START Document section

These Pumpkin Pecan Sandies Protein Cookies are a delightful keto dessert that combines the flavors of pumpkin spice with the crunch of pecans. Made with almond flour, these cookies are perfect for low carb fall baking and provide a satisfying treat without the guilt.
Packed with protein, these high protein cookies are a great option for those following a keto diet. Enjoy them as a snack or dessert while indulging in the seasonal flavors of autumn.
Keto Pumpkin Pecan Sandies Recipe

These cookies feature a rich pumpkin flavor complemented by crunchy pecans and warm spices. The recipe takes about 25 minutes from start to finish and yields approximately 12 cookies.
Ingredients
- 1 cup almond flour
- 1/2 cup pumpkin puree
- 1/4 cup erythritol or preferred sweetener
- 1/4 cup chopped pecans
- 1/4 cup protein powder (vanilla or unflavored)

END Document section

Problems and tasks:
- a) Repeat the pumpkin pecan cookie recipe word for word, from "These Pumpkin Pecan" to "flavors of autumn.".
- b) Condense the paragraph of the pumpkin pecan cookie recipe that begins "These cookies feature" into a short list of its main facts.

START Supplied data

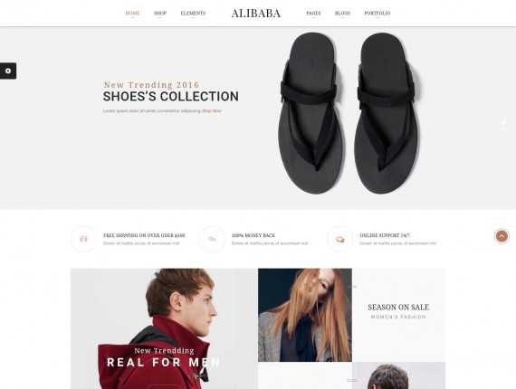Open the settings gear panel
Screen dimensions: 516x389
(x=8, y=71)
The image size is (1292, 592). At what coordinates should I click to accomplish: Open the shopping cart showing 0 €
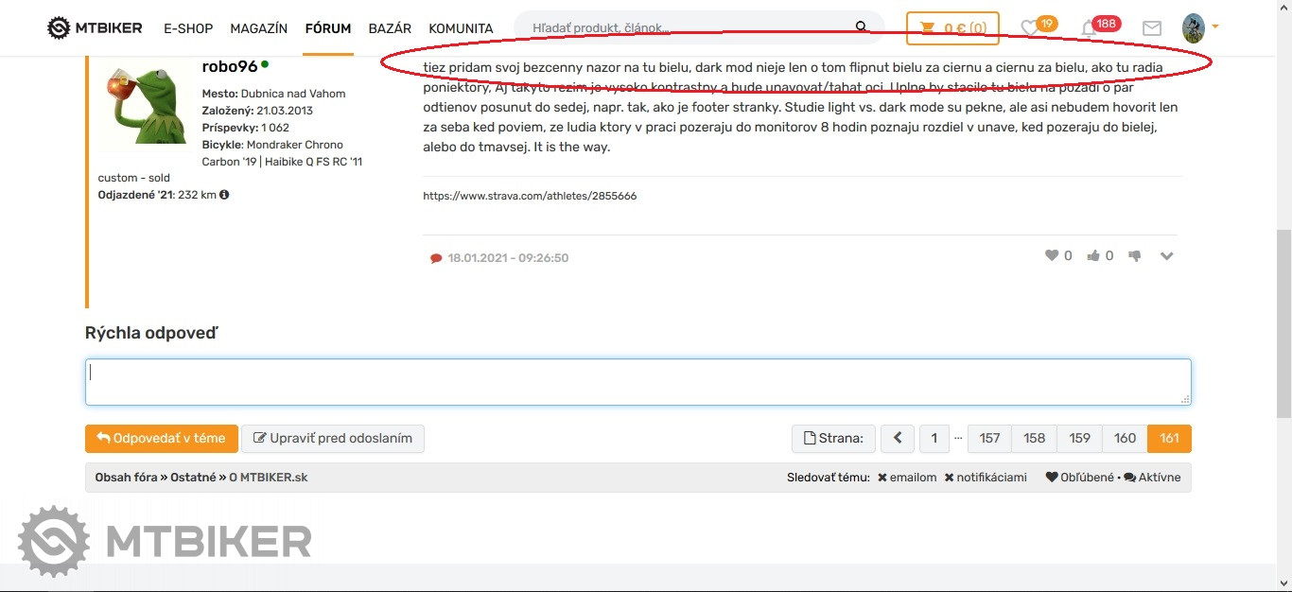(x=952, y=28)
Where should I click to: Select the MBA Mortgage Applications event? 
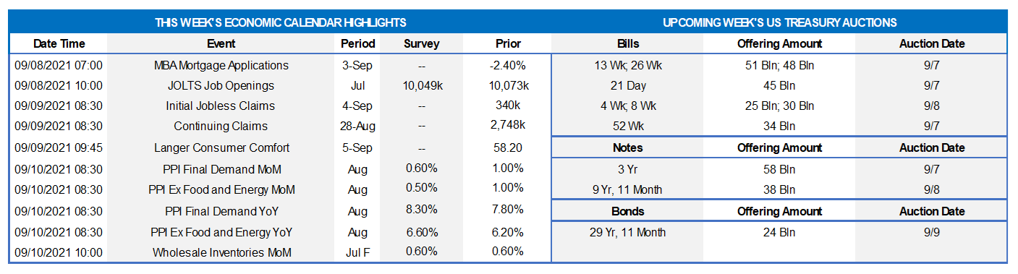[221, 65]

END Supplied data

Exercise answers:
- a)
These Pumpkin Pecan Sandies Protein Cookies are a delightful keto dessert that combines the flavors of pumpkin spice with the crunch of pecans. Made with almond flour, these cookies are perfect for low carb fall baking and provide a satisfying treat without the guilt.
Packed with protein, these high protein cookies are a great option for those following a keto diet. Enjoy them as a snack or dessert while indulging in the seasonal flavors of autumn.

- b)
- Rich pumpkin flavor with crunchy pecans and warm spices
- Takes about 25 minutes from start to finish
- Makes approximately 12 cookies